Stephen Hawking Says Humans Have 1,000 Years Left On Earth
We're looking at you, Proxima b and Mars.
Proxima b and Mars look pretty good right about now as climate change predictions from leading scientists become more foreboding. Stephen Hawking shared the latest warning, saying that humans have about 1,000 years left on Earth.
Hawking gave a speech on Tuesday at Oxford University’s Union, the world’s top society gathering for debate.
“I don’t think we will survive another 1,000 years without escaping beyond our fragile planet,” Hawking said.
Hawking, who sent a powerful video message on the need to achieve the Global Goals last Sept. from what appeared to be space, is also encouraging space exploration for more than scientific research and knowledge.
“We must also continue to go into space for the future of humanity,” he said. Not the most encouraging words for the future of humankind.
The renowned theoretical physicist predicts that nuclear war and climate change could push humans to the brink of extinction sooner than previously thought.
The effects of climate change have advanced upon the world: warming climates and ocean temperature, rising sea levels, diminishing soil quality, shifting rainfall, escalating weather patterns, and much more, all happening faster than previously predicted.

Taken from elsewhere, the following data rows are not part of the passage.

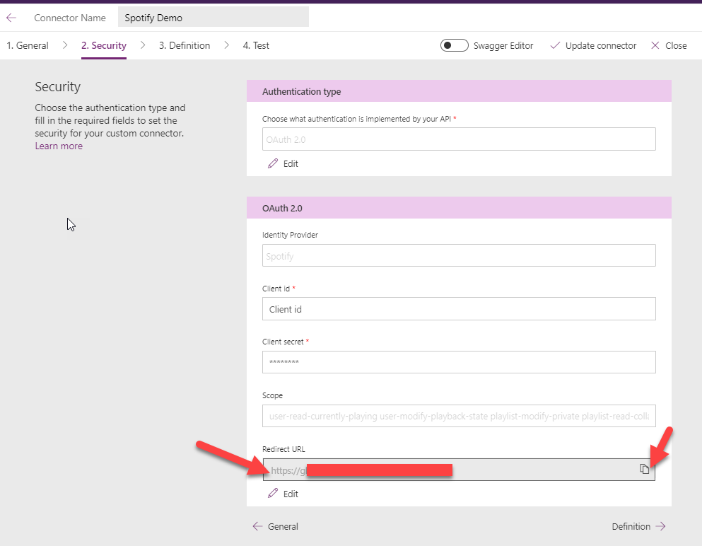This screenshot has height=546, width=702.
Task: Click the pencil Edit icon under Authentication type
Action: 273,163
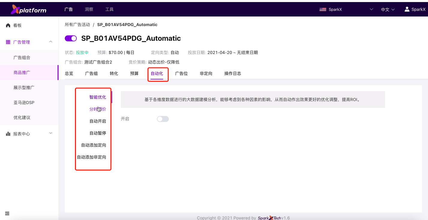The width and height of the screenshot is (428, 220).
Task: Select 分时调价 in the automation list
Action: point(98,109)
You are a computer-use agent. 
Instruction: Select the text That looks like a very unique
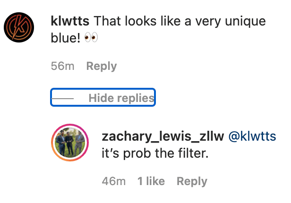pos(180,21)
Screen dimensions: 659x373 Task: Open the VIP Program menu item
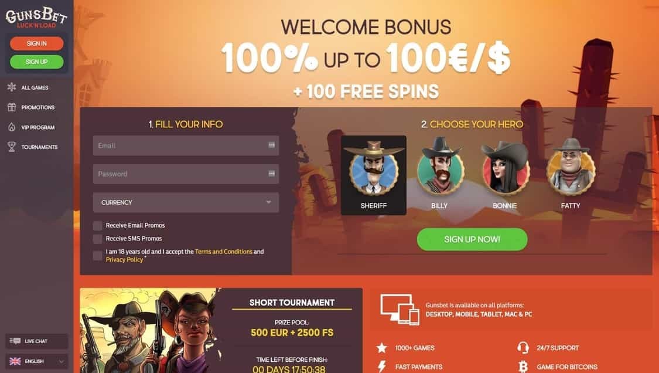37,127
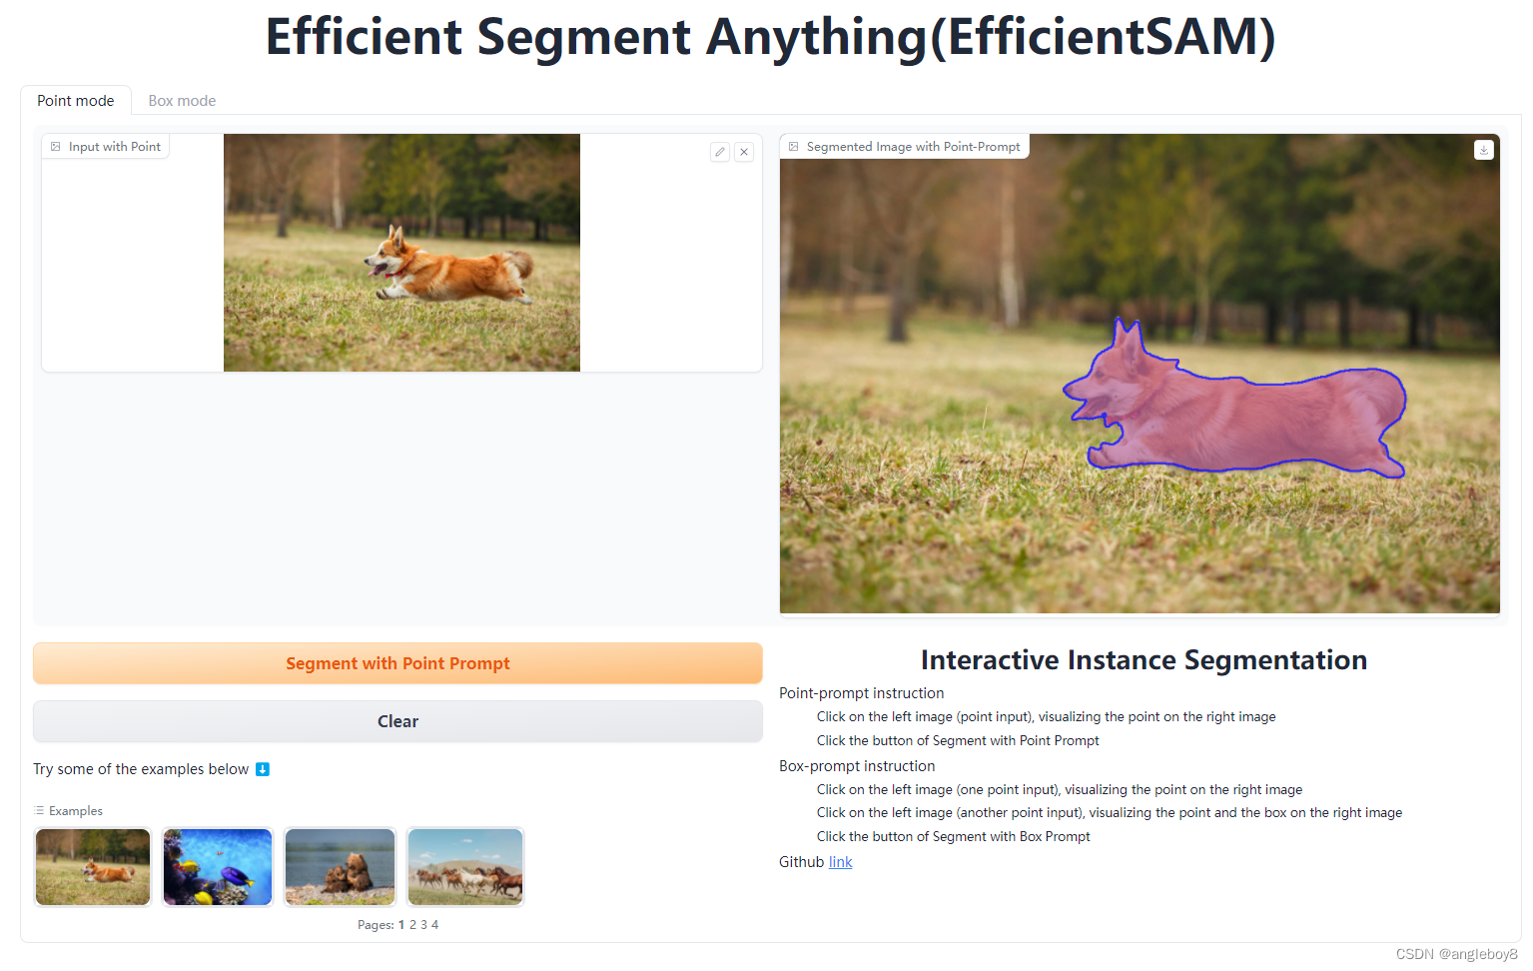Select the corgi example thumbnail
Screen dimensions: 1533x971
(92, 866)
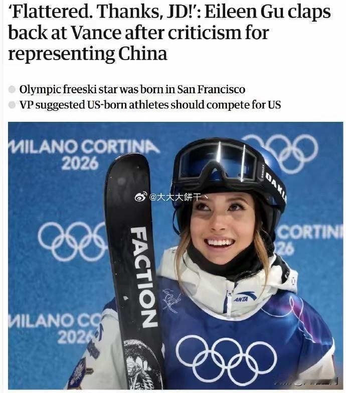Click the 'born in San Francisco' bullet line
The image size is (346, 393).
click(132, 89)
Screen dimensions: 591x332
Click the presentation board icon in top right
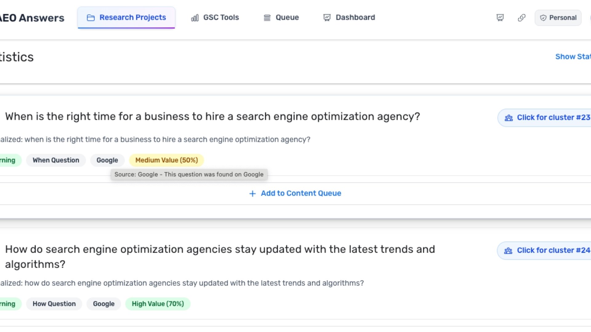point(500,18)
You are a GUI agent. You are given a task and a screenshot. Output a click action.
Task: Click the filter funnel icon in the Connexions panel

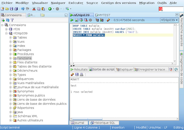(12, 20)
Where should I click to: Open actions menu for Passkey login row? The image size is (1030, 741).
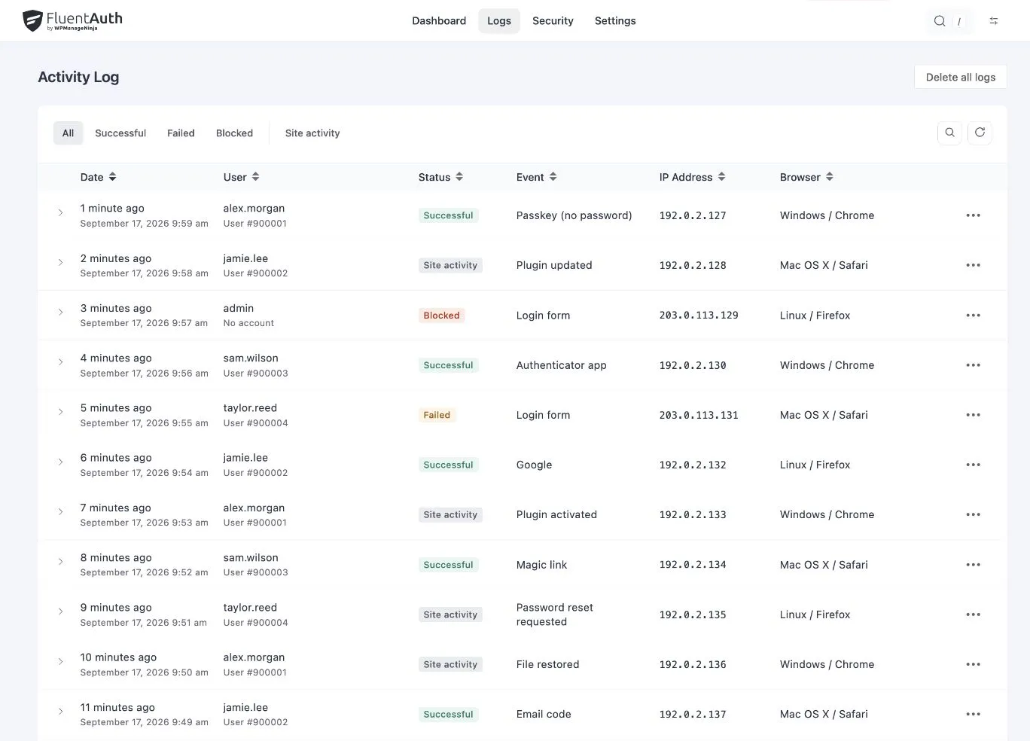(x=974, y=215)
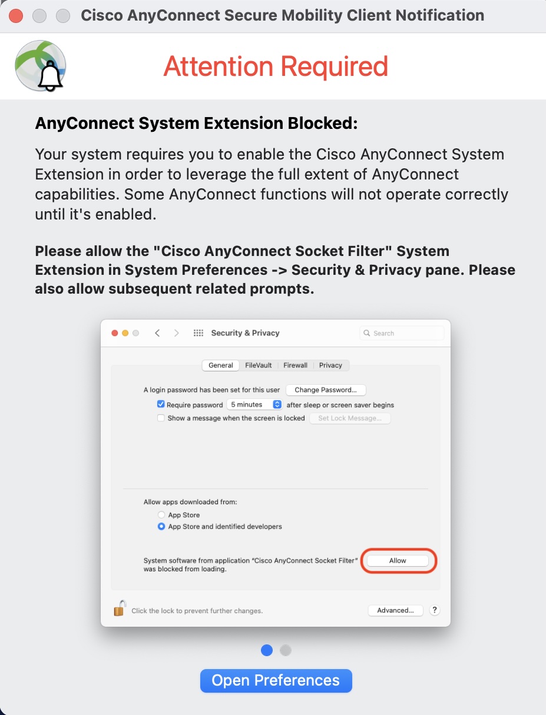This screenshot has width=546, height=715.
Task: Select "App Store and identified developers"
Action: (x=161, y=527)
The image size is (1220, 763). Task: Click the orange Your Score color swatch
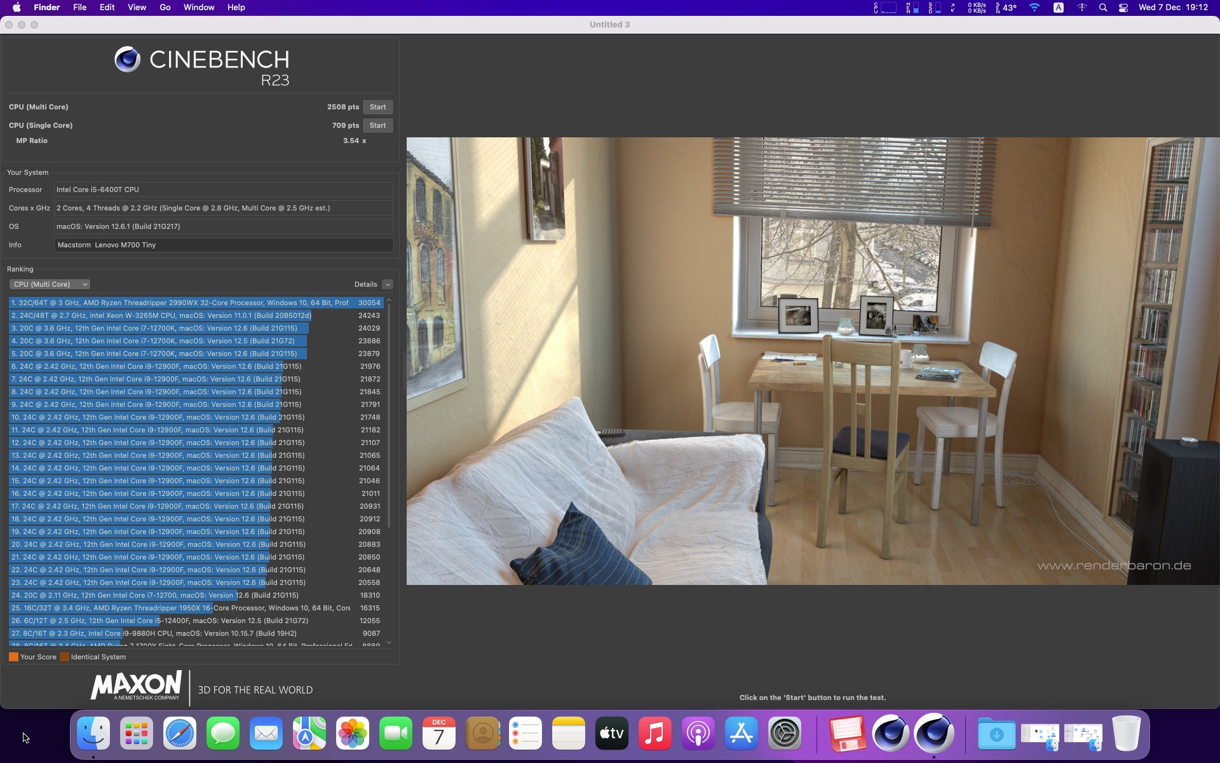(x=13, y=657)
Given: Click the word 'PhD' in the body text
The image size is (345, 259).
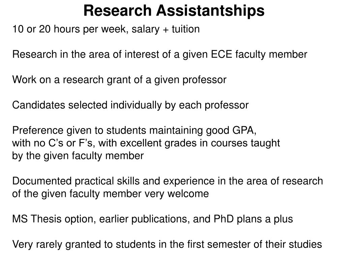Looking at the screenshot, I should [224, 219].
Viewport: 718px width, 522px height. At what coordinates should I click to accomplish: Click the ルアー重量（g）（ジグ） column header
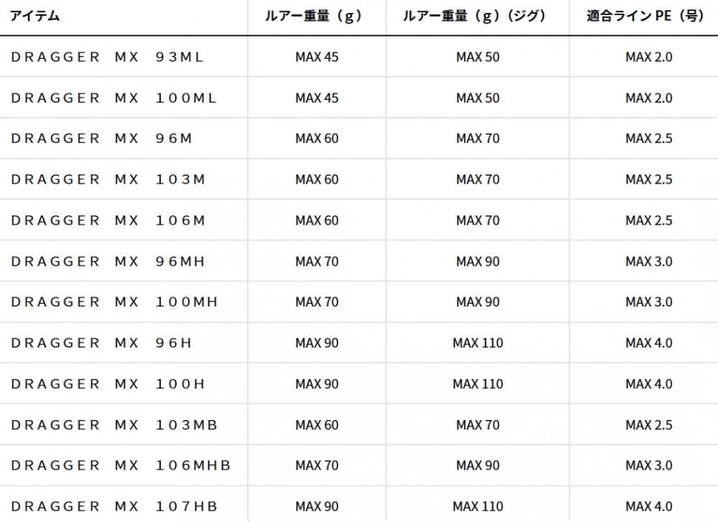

Regions already experiencing drought and other effects of climate change will experience even worse conditions, especially when it comes to water and food security.
“The dislocation of water resources and food will create a lot of distress for probably up to two billion people," said Piers Sellers, astronaut and climate scientist for NASA, in an interview with National Geographic. "And that puts stress on the whole world."
These regions directly coincide with research from organizations like World Food Programme, Food and Agriculture Organization of the United Nations, and The Hunger Project who report that climate change is a direct threat to food security.
Air pollution is also reaching alarming and disastrous levels across the world.
Hawking is right that the planet is fragile. But it’s not all bad news. The world is making progress and seems more dedicated to combat climate change.
This week, world leaders continue making environmental commitments at COP22 in Marrakesh, Morocco. In April, more than 130 countries signed on to commit to keep global warming below 1.5° Celsius. And innovative companies and individuals create new solutions every day.
While Hawking may think we are doomed as a species to seek shelter in space, now is the time to fight like hell to protect our current fragile planet.